Lighting the way

It must have been four years ago or so, this time of year, I got a phone call while cooking dinner from my best friend (now The Wife for those following the trail here). She was stranded at the corner of Cuesta and Miramonte in Mountain View, the point to which she had ridden on her commute that night before the ‘bottle cage battery’ for her light had died completely. It was a call for the SAG wagon as she had no desire to traverse across Mountain View in the dark with no means of illumination. I put aside dinner for a while to go pick her up, and to start a conversation that went on for a couple of weeks regarding strategies for commute lights.


The solution we came up with was simple, if a bit spendy. I outfitted her commute bike with a new front wheel, one built around the Schmidt Original Nabendynamo (SON) generator hub. I added a pair of halogen lights, a Busch & Müller Lumotec Oval and a Schmidt E6. The Lumotec provides a nice general light with a lot of spillover while the Schmidt has a bright, focused beam. The Lumotec has an LED that is charged while riding to provide some light while stopped at stop signs and lights, but for good measure I added a small CatEye EL-400 battery light as an additional light source and emergency flashlight. The setup has worked fine, almost flawless minus a couple of burned bulbs in almost 4 years of use. With this setup installed, The Wife needs to flip one small switch when it gets dark and she has sufficient light to get her home without worrying if her batteries will die along the way.The setup I bought for my best friend worked so well that I outfitted my commuter with a similar setup. About two years ago I swapped that setup over to my touring bike and outfitted the commuter with a generator light rig built around the much less expensive Shimano hub. Both work great, and I find it useful to have lighting at the flip of a switch any time of the year. We used them two and half years ago when touring in France and Spain to provide light in the numerous tunnels we had to negotiate.

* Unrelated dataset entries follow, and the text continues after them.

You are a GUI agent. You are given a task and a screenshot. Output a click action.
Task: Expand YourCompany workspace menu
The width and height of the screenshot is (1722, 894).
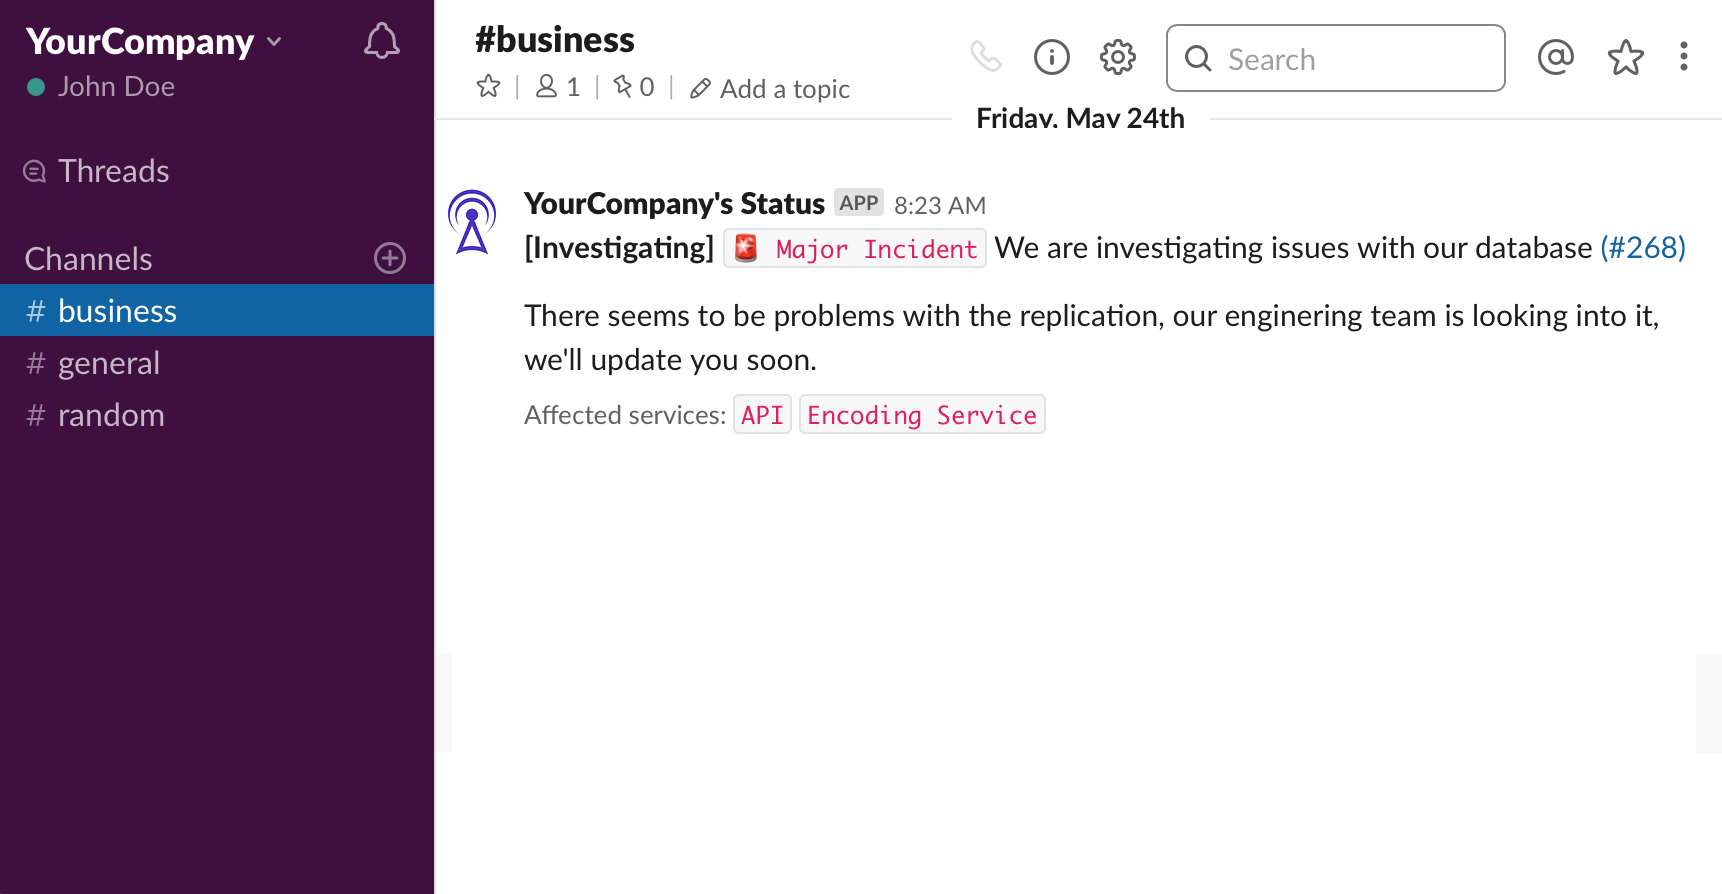[154, 42]
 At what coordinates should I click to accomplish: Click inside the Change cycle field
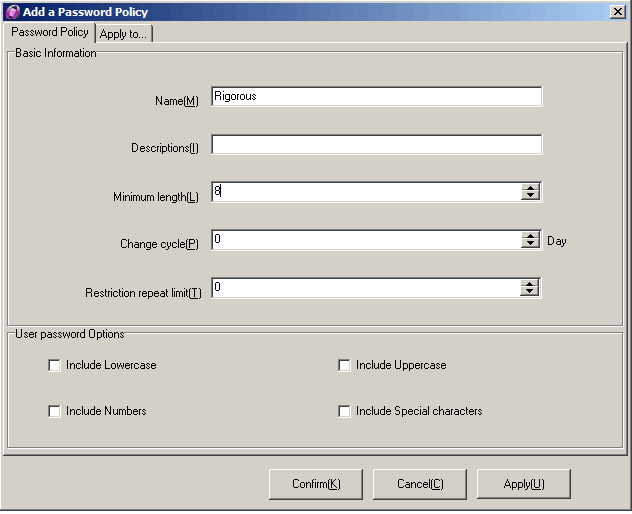(x=366, y=240)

The generator hub seems to evoke a lot of interest. I probably field an average to at least two questions a week on CalTrain about the hub and lights. The most common follow-up question, after ‘is that a generator hub?’ is ‘how much drag does it produce?’ The answer is ’slight’ (Shimano hub) to ‘barely notice it’ (SON hub); as someone who used to commute with a sidewall generator I understand the concern but drag is not an issue. About the only thing that will improve on the generator hub setup for commuting, in my opinion, is having reliable LED based lights that can be powered off the generator. That would negate the relatively minor burned-out bulb issue and make the setup virtually maintenance free.

  1. lauren’s avatar

    wow! that’s pretty cool.

    although, it also sounds really complicated for my little brain.

  2. velocycling’s avatar

    Cool Rick,
    You have been making it on Rocbike.com
    Your are famous, now.

  3. CyclistRick’s avatar

    lauren – not all that complicated, and your brain is not at all ‘little’. Think of it as ‘plug the lights into the hub and forget it’ lighting.

    velocycling – wow, back on rocbikes; he was picking me up regularly this summer then nothing for a while. Almost as big as getting added to OV’s blogroll. Have not seen you on the train for a while; you must be catching an earlier or later one.